November 4, 2013 By Abdulrahman al-Masri and Kristen Gillespie AMMAN: […]


5 November 2013

November 4, 2013

By Abdulrahman al-Masri and Kristen Gillespie

AMMAN: Syrians who oppose the government are denouncing a new regime law purporting to give amnesty to military deserters and others who flee mandatory military service as a trap to refresh the ranks of government soldiers.

“The regime is trying any and all methods to make people who are eligible for military service to go, but soldiers continue to defect and some have left Syria,” says former Brigadier General Zaher al-Saket, formerly the head of the Fifth Brigade’s chemical department who defected from the Syrian army in March of this year.

The regime “was about to collapse” in March, al-Saket says, “then they changed from attack operations to defense in order to keep their positions under control.” The army, he says, lacked the soldiers to attack FSA-held territory.
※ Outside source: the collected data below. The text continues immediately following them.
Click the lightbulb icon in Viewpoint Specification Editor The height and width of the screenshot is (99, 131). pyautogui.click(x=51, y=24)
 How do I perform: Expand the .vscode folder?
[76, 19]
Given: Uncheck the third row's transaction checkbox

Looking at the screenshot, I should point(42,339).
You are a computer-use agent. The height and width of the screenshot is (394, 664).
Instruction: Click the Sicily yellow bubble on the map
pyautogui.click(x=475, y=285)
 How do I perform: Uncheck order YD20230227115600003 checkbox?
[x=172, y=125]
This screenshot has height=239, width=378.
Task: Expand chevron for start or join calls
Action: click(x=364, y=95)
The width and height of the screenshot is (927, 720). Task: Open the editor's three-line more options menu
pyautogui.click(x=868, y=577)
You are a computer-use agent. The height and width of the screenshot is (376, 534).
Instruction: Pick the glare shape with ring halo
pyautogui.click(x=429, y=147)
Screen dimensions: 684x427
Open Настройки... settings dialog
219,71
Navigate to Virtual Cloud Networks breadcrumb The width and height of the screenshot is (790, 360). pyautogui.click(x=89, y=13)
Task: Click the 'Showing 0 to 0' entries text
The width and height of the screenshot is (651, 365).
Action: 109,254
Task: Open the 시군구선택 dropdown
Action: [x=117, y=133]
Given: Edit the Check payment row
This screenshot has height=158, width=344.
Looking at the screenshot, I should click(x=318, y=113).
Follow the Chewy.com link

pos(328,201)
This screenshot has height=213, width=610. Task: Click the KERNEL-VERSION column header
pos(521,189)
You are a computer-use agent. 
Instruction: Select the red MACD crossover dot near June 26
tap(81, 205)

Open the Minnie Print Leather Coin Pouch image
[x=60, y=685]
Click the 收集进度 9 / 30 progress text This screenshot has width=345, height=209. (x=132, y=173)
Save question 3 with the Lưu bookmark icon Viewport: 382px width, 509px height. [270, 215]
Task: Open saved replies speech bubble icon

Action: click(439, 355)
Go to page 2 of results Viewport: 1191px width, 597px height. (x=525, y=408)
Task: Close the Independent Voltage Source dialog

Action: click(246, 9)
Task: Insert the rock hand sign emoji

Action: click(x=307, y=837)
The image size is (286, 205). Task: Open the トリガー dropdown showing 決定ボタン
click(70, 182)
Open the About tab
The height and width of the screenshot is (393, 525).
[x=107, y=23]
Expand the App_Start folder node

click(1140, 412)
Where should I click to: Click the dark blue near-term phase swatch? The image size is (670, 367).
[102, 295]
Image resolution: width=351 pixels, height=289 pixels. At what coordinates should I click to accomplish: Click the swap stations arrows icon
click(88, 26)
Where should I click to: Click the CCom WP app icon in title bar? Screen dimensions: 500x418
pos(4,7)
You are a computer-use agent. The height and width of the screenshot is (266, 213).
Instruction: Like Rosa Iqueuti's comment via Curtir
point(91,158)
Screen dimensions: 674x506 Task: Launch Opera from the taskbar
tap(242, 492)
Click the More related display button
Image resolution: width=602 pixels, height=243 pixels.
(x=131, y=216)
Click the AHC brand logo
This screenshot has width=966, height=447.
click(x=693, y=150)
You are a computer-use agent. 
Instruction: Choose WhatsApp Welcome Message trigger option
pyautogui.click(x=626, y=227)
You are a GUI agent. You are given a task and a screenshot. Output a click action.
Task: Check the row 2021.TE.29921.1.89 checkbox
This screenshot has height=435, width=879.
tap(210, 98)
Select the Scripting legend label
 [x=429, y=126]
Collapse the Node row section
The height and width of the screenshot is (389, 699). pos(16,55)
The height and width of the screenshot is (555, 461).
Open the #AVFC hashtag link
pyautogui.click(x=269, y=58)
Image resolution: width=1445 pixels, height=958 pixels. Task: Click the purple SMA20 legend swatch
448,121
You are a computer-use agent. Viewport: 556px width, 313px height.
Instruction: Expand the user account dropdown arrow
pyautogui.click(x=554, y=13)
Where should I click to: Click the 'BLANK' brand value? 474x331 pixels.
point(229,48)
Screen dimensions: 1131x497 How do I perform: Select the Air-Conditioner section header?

The tide turned, the defected officer says, when Hezbollah, Iraqi Shiite brigades and Iranian Revolutionary Guards flooded the ranks and gave the regime the force it needed to re-capture cities such as Al-Qusayr.

Funeral for the Syrian army

A funeral for Syrian army soldiers. Photo courtesy of Tishreen

Al-Saket estimates the regime army at 800,000 soldiers, reinforced by roughly 6,000 highly trained Hezbollah fighters, 8,000 Iraqi fighters, 12,000 Iranian fighters and 2,000 Yemeni Shiite Houthis. The FSA and moderate Islamist battalions fighting under its umbrella number about 300,000, al-Saket said.

Syrian President Bashar al-Assad issued a “general amnesty” on October 29th for men who had failed to complete their mandatory military service and deserters from military service under the condition they surrender within a certain period, reported official news agency SANA. The amnesty does not include those who left military service in order to join opposition ranks.

“The general amnesty is an attempt by the regime to show the West it is compassionate with civilians, meanwhile it continues to shell civilians,” said Mohammed Najeeb Rajab, 38, a lieutenant colonel with the FSA in Homs province.

“The regime is mostly composed of Sunni soldiers and it was pushing them in earlier battles, but after too many were killed, the regime started counting on Alawite soldiers,” Rajab said. “When many Alawite soldiers were killed, Alawite families got angry, hence this amnesty and other laws to bring Sunnis back into the battle,” he said, reflecting the sentiments of other regime opponents interviewed for this article.

The amnesty is the latest in a series of regime moves to enlist further recruits. Defected reserve soldiers told Reuters in September that they and thousands of others have been called up to service. Also in September, the government issued a law banning Syrian men born between 1992 and 1994 from traveling outside the country without written permission from the army’s Conscription Department. In May of this year, the government raised the fee for young men to avoid military service from $5,000 to $15,000.

“Now the regime is very strict about the laws to ensure that young men stay in Syria and have to join the army,” said Taim, 19, a pro-opposition citizen journalist from Damascus who is hiding from the authorities because he refuses to do the mandatory year and a half of military service.

The opposition can smuggle him out of Syria if needed, Taim said. But others “will not be issued passports or travel papers” if they do not serve, he added.

A report in the pro-regime paper Al-Watan last month noted that Hezbollah is recruiting an additional 15,000 fighters to battle rebels in Syria. More soldiers are wanted to fight in the Kalamoun region, close to the Lebanese border, an area currently dominated by Islamist rebels.

Sources close to the Lebanese militia told the paper that Hezbollah plans to attack and disrupt the rebels’ supply routes.